1.10.2 Mean Cqs per gene per treatment per life stage
# Group by life.stage, treatment, and Target, then calculate the mean Cq
mean_Cq_df <- combined_df_filtered %>%
group_by(life.stage, treatment, Target) %>%
summarise(mean_Cq = mean(Cq, na.rm = TRUE))1.10.3 Delta Cqs
# Calculate delta Cq
combined_df_with_delta_Cq <- mean_Cq_df %>%
group_by(life.stage, treatment) %>%
mutate(delta_Cq = mean_Cq - mean(mean_Cq[Target == "GAPDH"])) %>%
ungroup() %>%
filter(Target != "GAPDH")1.10.4 Delta delta Cq
# Calculate delta_delta_Cq
delta_delta_Cq_df <- combined_df_with_delta_Cq %>%
group_by(life.stage, Target) %>%
summarize(delta_delta_Cq = delta_Cq[treatment == "treated"] - delta_Cq[treatment == "control"])1.10.5 Calculate the fold change for each Target
delta_delta_fold_change <- delta_delta_Cq_df %>%
mutate(fold_change = 2^(-delta_delta_Cq)) %>%
distinct(Target, fold_change)
str(delta_delta_fold_change)gropd_df [14 × 3] (S3: grouped_df/tbl_df/tbl/data.frame)
$ life.stage : chr [1:14] "seed" "seed" "seed" "seed" ...
$ Target : chr [1:14] "ATPsynthase" "DNMT1" "HSP70" "HSP90" ...
$ fold_change: num [1:14] 1.532 1.146 1.8 0.662 1.365 ...
- attr(*, "groups")= tibble [2 × 2] (S3: tbl_df/tbl/data.frame)

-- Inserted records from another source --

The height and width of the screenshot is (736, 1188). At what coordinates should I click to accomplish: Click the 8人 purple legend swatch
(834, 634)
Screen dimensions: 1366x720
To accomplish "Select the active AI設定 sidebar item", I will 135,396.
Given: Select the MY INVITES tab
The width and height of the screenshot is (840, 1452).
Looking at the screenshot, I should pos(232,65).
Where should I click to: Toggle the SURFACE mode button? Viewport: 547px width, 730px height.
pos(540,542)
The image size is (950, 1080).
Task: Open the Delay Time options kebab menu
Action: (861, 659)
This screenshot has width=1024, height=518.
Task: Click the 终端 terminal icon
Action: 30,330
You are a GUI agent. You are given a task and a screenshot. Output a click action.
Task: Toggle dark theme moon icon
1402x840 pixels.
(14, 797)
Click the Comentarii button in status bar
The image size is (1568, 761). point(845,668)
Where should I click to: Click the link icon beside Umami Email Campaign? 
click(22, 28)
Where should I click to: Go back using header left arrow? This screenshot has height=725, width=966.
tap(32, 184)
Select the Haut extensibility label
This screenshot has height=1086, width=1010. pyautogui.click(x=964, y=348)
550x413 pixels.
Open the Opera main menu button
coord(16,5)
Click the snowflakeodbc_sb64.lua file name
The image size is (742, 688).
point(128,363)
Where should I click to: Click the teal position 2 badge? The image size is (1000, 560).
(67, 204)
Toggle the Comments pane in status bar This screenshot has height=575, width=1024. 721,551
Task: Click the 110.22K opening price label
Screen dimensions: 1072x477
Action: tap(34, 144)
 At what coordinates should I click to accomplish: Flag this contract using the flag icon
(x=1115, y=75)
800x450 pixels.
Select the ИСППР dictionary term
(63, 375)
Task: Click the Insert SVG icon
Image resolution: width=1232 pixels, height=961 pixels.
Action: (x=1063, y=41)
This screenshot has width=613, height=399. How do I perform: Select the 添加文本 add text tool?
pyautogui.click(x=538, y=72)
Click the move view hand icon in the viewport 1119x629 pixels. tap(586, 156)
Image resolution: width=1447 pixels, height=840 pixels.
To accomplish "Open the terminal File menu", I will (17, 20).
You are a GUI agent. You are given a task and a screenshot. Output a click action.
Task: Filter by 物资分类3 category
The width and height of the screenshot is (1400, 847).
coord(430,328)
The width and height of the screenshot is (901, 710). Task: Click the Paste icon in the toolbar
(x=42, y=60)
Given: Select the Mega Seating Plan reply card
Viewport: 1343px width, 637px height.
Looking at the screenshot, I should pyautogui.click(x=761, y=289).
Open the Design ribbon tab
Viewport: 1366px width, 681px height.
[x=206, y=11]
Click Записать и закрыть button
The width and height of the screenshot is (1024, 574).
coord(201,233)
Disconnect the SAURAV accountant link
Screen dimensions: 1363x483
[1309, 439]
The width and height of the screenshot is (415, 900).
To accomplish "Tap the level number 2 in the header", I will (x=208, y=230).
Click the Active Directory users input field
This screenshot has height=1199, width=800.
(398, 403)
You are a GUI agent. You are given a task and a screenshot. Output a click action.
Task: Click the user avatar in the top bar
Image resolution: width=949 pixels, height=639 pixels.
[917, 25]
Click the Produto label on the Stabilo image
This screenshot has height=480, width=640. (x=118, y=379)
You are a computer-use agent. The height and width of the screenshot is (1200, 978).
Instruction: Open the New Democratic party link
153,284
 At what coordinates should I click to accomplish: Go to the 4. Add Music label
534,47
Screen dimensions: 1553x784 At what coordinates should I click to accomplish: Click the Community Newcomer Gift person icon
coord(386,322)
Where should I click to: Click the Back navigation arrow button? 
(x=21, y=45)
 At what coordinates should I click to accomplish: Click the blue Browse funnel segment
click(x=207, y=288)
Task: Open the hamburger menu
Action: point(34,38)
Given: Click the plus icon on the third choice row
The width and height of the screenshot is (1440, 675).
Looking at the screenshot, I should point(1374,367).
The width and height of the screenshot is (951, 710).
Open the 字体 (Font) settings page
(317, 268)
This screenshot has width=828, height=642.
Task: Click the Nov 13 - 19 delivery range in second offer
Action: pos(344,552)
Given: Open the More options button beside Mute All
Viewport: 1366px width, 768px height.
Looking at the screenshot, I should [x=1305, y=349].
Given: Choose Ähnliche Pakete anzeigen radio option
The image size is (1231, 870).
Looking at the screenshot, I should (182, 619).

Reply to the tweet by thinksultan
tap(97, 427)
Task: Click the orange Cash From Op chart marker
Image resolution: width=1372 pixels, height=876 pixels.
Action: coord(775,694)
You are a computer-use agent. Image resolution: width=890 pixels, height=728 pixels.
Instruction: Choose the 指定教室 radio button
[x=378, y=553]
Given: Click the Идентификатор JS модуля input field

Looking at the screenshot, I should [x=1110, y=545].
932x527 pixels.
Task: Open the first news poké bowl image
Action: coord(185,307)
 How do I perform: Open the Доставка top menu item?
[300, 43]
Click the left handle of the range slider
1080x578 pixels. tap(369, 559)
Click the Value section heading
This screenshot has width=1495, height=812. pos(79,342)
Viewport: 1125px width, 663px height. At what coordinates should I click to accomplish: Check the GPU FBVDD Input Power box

..$ life.stage: chr [1:2] "seed" "spat"
..$ .rows : list<int> [1:2]
.. ..$ : int [1:7] 1 2 3 4 5 6 7
.. ..$ : int [1:7] 8 9 10 11 12 13 14
.. ..@ ptype: int(0)
..- attr(*, ".drop")= logi TRUE
1.10.6 Plot - Seed Fold Change
# Filter delta_delta_fold_change for seed life stage
seed_df <- delta_delta_fold_change %>%
filter(life.stage == "seed")
# Create bar plot for seed life stage
# Create the plot with fold changes relative to baseline of 1
seed_plot <- ggplot(seed_df, aes(x = Target, y = fold_change - 1)) +
geom_bar(stat = "identity", fill = "skyblue") +
geom_hline(yintercept = 0, linetype = "dashed", color = "red") + # Baseline
theme_minimal() +
labs(x = "Target", y = "Fold Change", title = "Seed Life Stage Fold Change") +
scale_y_continuous(limits = c(-0.5, 1))
# Display plot
seed_plot
Bar plots showing fold change in expression (2^(-delta delta Cq)) in seed.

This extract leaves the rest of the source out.